Charles: ‘Divorce’: The consequences of polygamy are that it increases the percentage of divorces. It means that a man can marry more wives at any time. We read in the news paper that a man took with him sixteenth wife on a summer holiday, so the door is open for more and more wives, not only four. He simply has to say “I divorce you” and go to another woman with two witnesses and says “I marry you”

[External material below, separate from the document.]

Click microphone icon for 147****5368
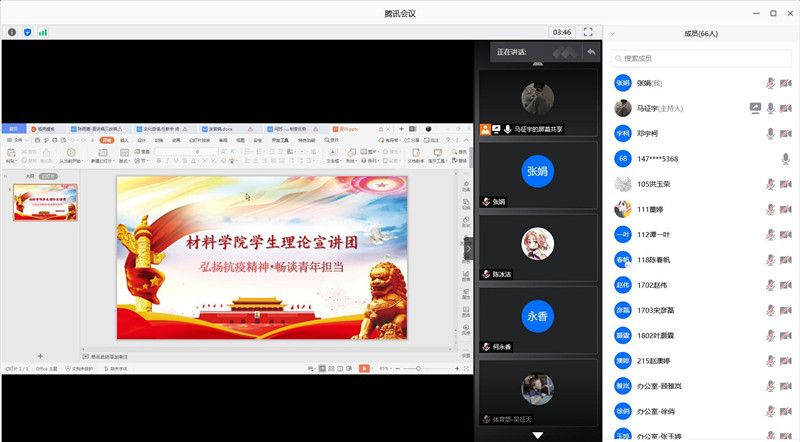800x442 pixels. 786,159
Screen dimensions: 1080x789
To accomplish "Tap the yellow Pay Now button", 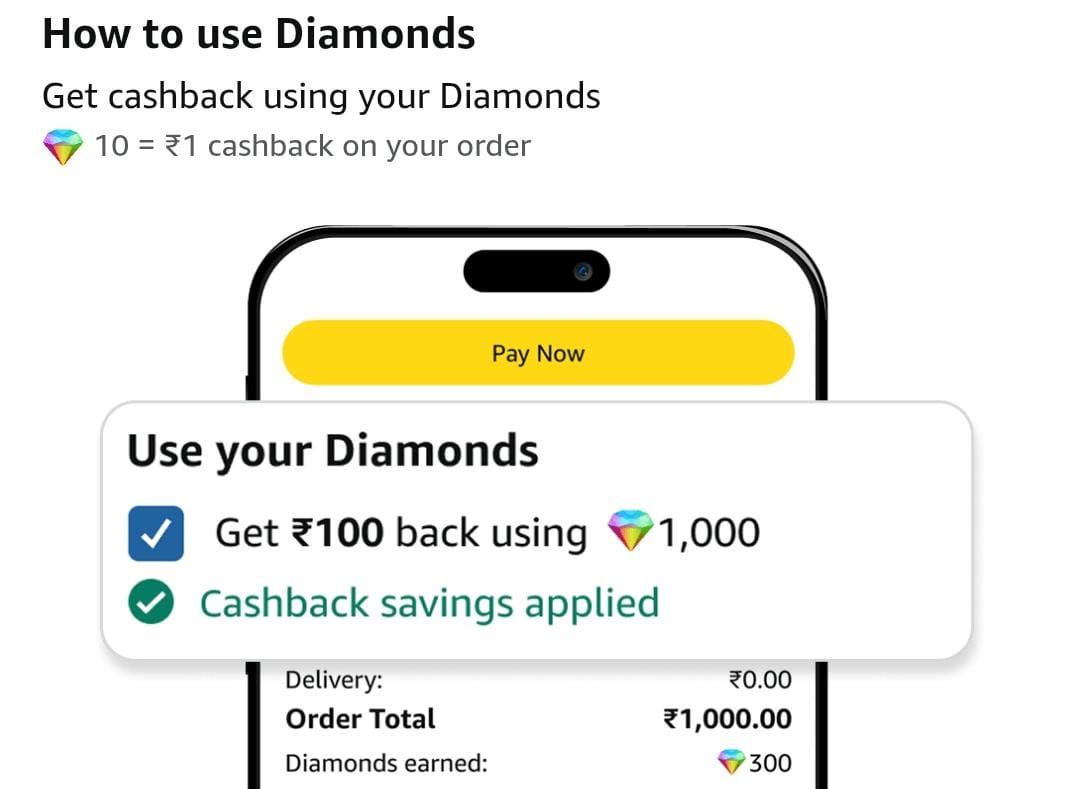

Abbara: As we said earlier, God gives permission as a last resort, but with conditions and appointed taqwa; (God’s-consciousness) which supervises the differences and condemned oppressiveness between men and women. Therefore, a true Muslim responds to the recommendation of God and treats his wife with kindness and patience and divorce never occurs to him. The only bond which can join husband and wife together for ever is that every one lives in God’s-consciousness, which will control all their desires. When their spiritual life is united they can overcome all kinds of problems, and would not need polygamy, but if there is real problem which would necessitate it, then definitely the wife would be the one who demands it for the sake of both of their happiness. God recommends that man is patient with his wife and sees her best side: "And comfort with your wives in a goodly manner, for if you dislike them, it may well be that you dislike something which God might yet make a source of abundant good." (4.19)

Dina: As we said, there are various reasons known to cause divorce and these are spread over a very wide range. Any problem has its remedy unless there are irreparable fundamental differences between the two people. Only in such circumstances is divorce permitted. God cannot tolerate oppressiveness, which is so much more harmful than divorce itself. God recommends: “either retain them in a fair manner or part with them in a fair manner”(65:2) 

Badr: But divorce sometimes is a like child play, an arrogant husband loves another woman, who refused to marry him unless he divorces his wife.

Dina: Similarly it may happen that a wife with children may fall in love with another man and seek divorce. This could happen in every culture, but in spite of this, divorce is still the far less in

Muslim countries less than other societies.  

Abbara: As we said earlier, several stages of divorce take place during which reconciliation may take place. The first stage lasts at least three months and similarly with the second stage. If she is pregnant, it will take even longer and the new born baby gives the opportunity for reconsideration of the divorce.

Charles: In spite of all that, the woman has little right for initiating divorce. This in fact puts Muslim women in a state of anxiety. Therefore, she may feel under intimidation; either polygamy or divorce may threaten, which makes married life negative and miserable.    

Dina: I have pointed out that the ‘spiritual communion’ between them inspires happiness in every aspect of their life, but if they lose that, the wife has the same rights as her husband. God gave women these rights fourteen centuries ago ,at which time women in other societies had no rights. God stands firmly on the ground of morality and human dignity. He does not force a person to suffer injustice from an unfaithful partner, “but, in accordance with justice, the rights of the wives [with regard to their husbands] are equal to the [husbands’] rights with regard to them”(2:228)

Abbara:  God lays down principles which have been misunderstood by non-Muslims, and even some Muslims, as regards divorce being freely allowable. But in fact, it is bound by strict laws made by Him, who allowed it only because people's hearts and minds change in different ways, for different reasons, during different stages of life and their behaviour is changeable and sometimes unpredictable. This means that marriage is also unpredictable, but the validity of Islamic law regarding divorce has been proved over more than fourteen centuries while in other traditions their family law has been found unreliable in all circumstances of life. This appears to foretell a continuing increase in divorce rates, while the ethical principles of Islam in this respect takes a position between categorical proscription and unqualified liberalisation of divorce.